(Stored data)

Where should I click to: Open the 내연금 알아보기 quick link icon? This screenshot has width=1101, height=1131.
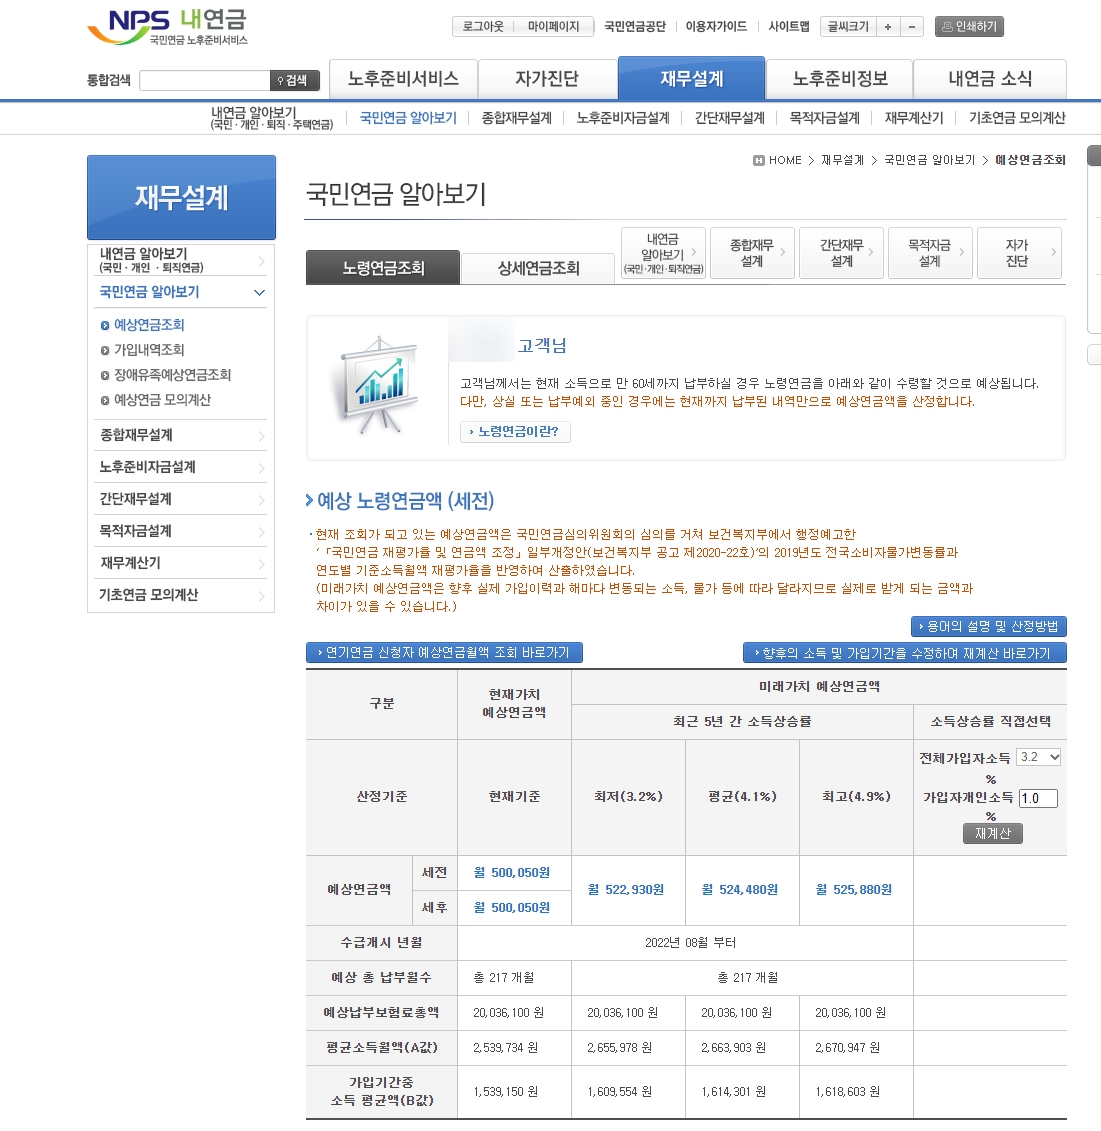click(662, 253)
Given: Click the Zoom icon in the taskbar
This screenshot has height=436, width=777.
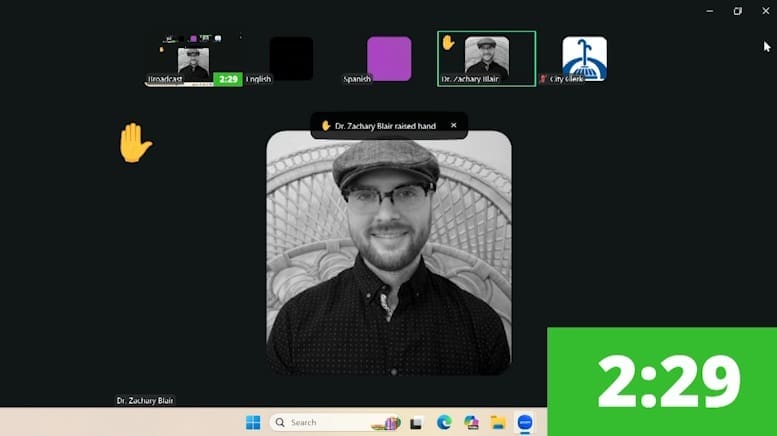Looking at the screenshot, I should [525, 423].
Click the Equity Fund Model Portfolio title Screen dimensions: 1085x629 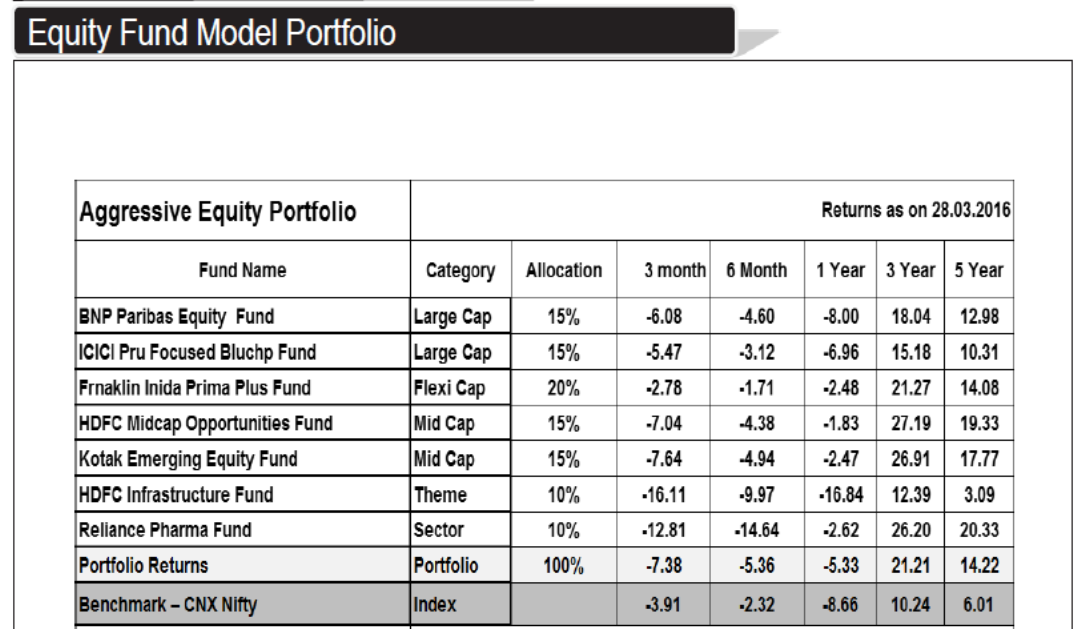212,33
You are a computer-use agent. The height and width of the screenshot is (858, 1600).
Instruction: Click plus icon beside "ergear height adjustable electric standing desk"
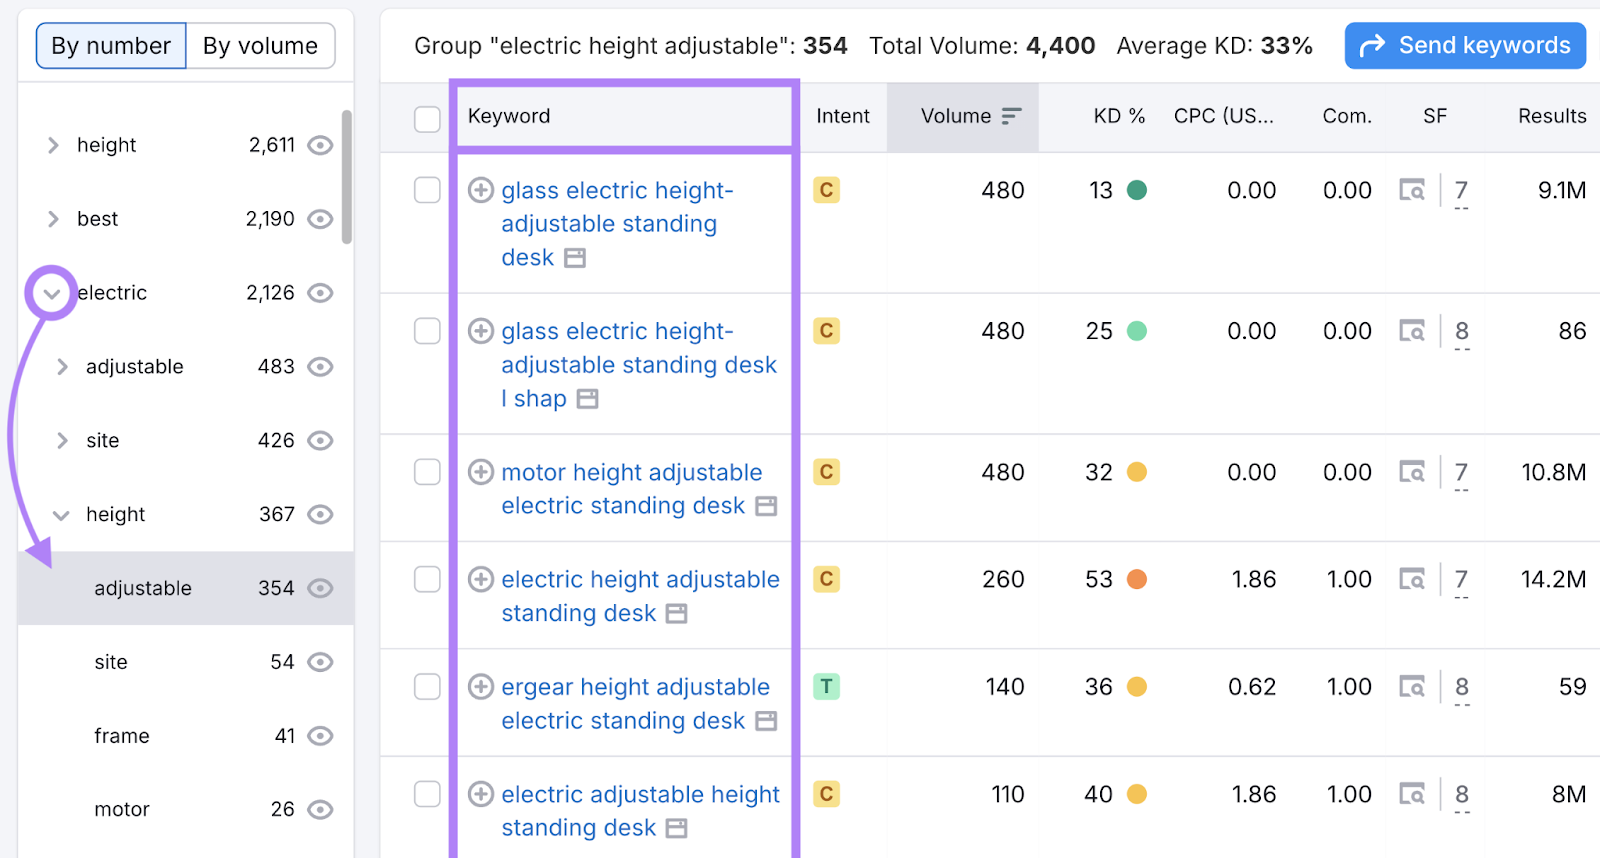481,687
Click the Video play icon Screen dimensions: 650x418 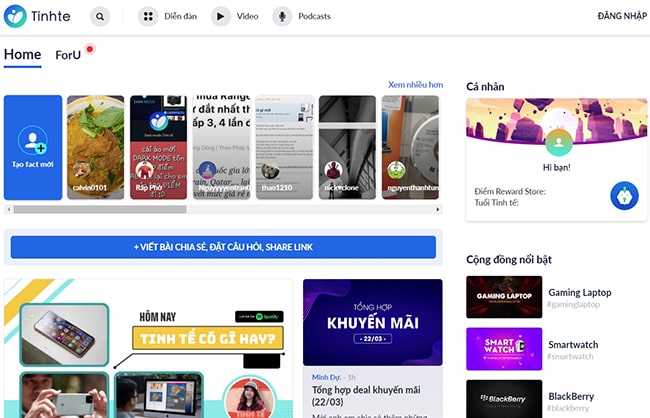(221, 17)
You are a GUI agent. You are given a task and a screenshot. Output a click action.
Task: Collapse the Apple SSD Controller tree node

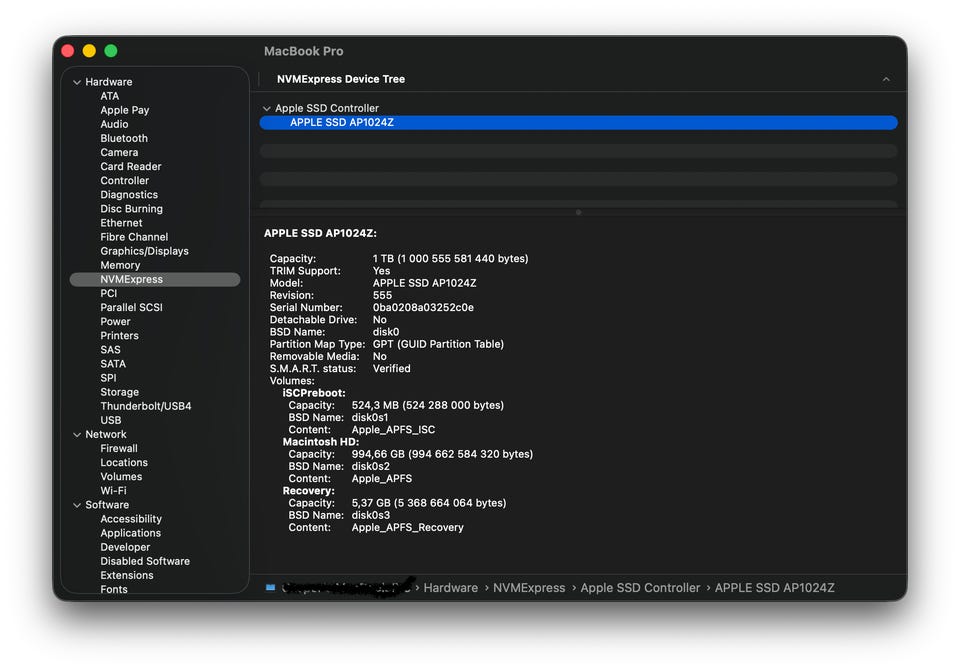266,108
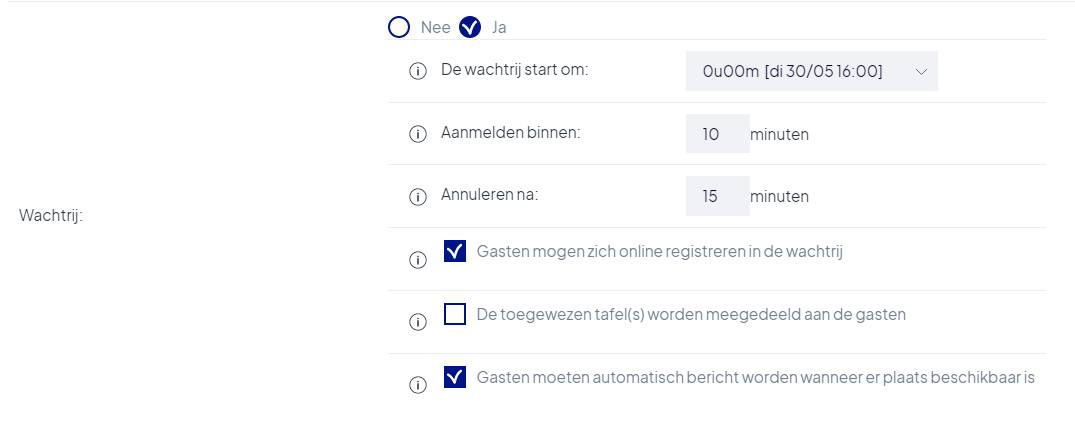Select the 'Nee' radio button
The width and height of the screenshot is (1075, 423).
click(x=399, y=27)
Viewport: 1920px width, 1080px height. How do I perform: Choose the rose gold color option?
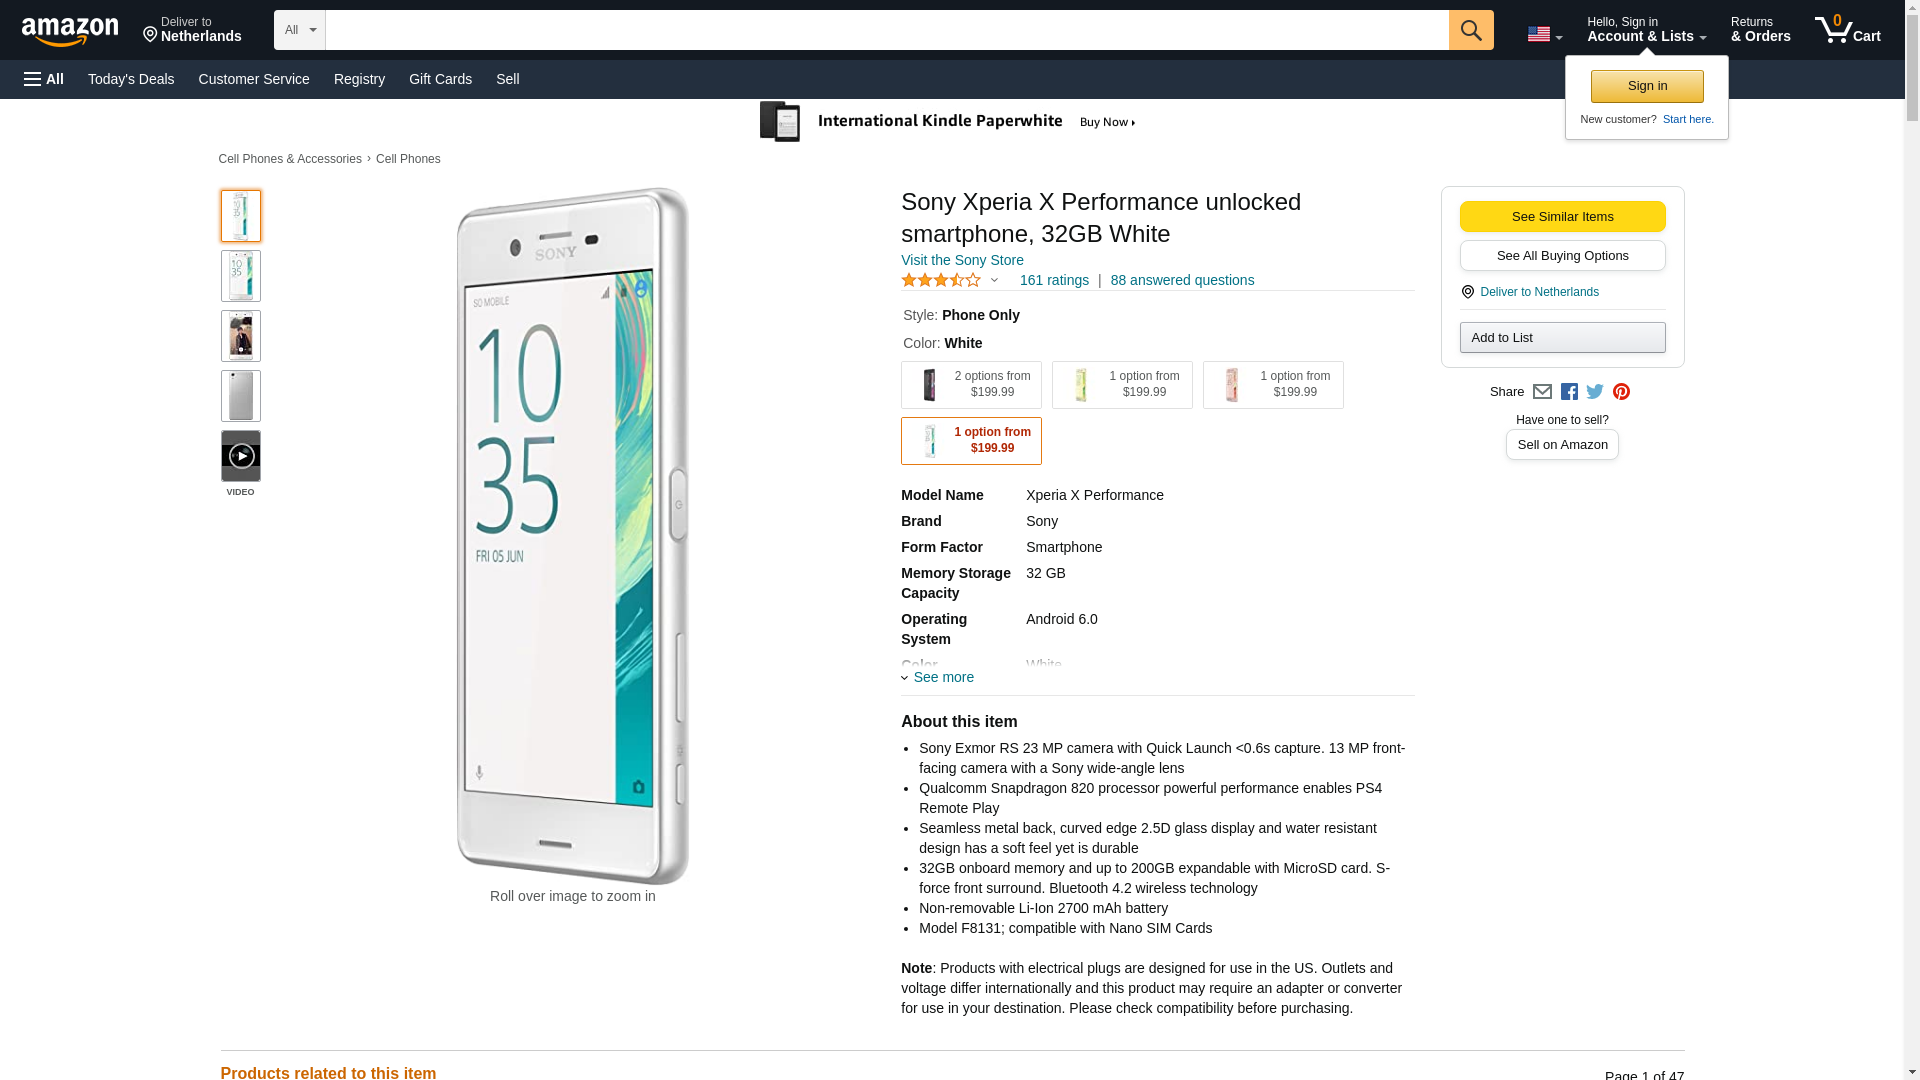tap(1272, 385)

What is required
Check each line above for "agent" and please state only how many have it.

Answer for this exercise
2